──────── Material for this exercise

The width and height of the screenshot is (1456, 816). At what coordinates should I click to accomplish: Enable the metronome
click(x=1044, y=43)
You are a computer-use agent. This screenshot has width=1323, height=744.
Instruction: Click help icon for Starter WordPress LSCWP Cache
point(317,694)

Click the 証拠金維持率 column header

────────────────
──────── Material for this exercise

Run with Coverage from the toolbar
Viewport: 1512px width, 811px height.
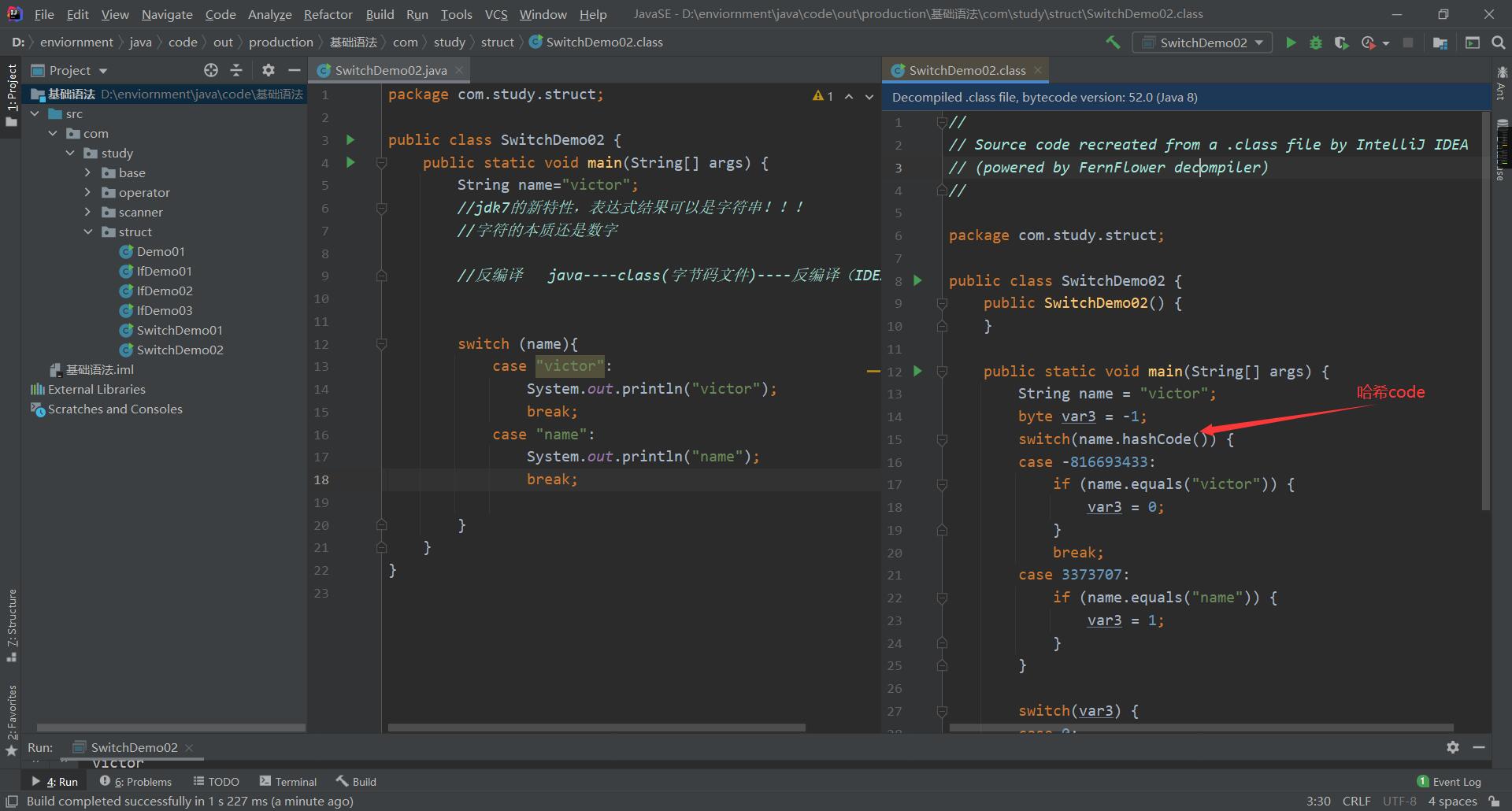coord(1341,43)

────────────────

What to produce:
Swap "metronome" for "tuner" in the lines that open with the one containing "The width and" and close with the one containing "Click the 証拠金維持率 column header". Give back only those lines, otherwise unchanged.

Written answer:
The width and height of the screenshot is (1456, 816). At what coordinates should I click to accomplish: Enable the tuner
click(x=1044, y=43)
You are a computer-use agent. This screenshot has width=1323, height=744.
Instruction: Click help icon for Starter WordPress LSCWP Cache
point(317,694)

Click the 証拠金維持率 column header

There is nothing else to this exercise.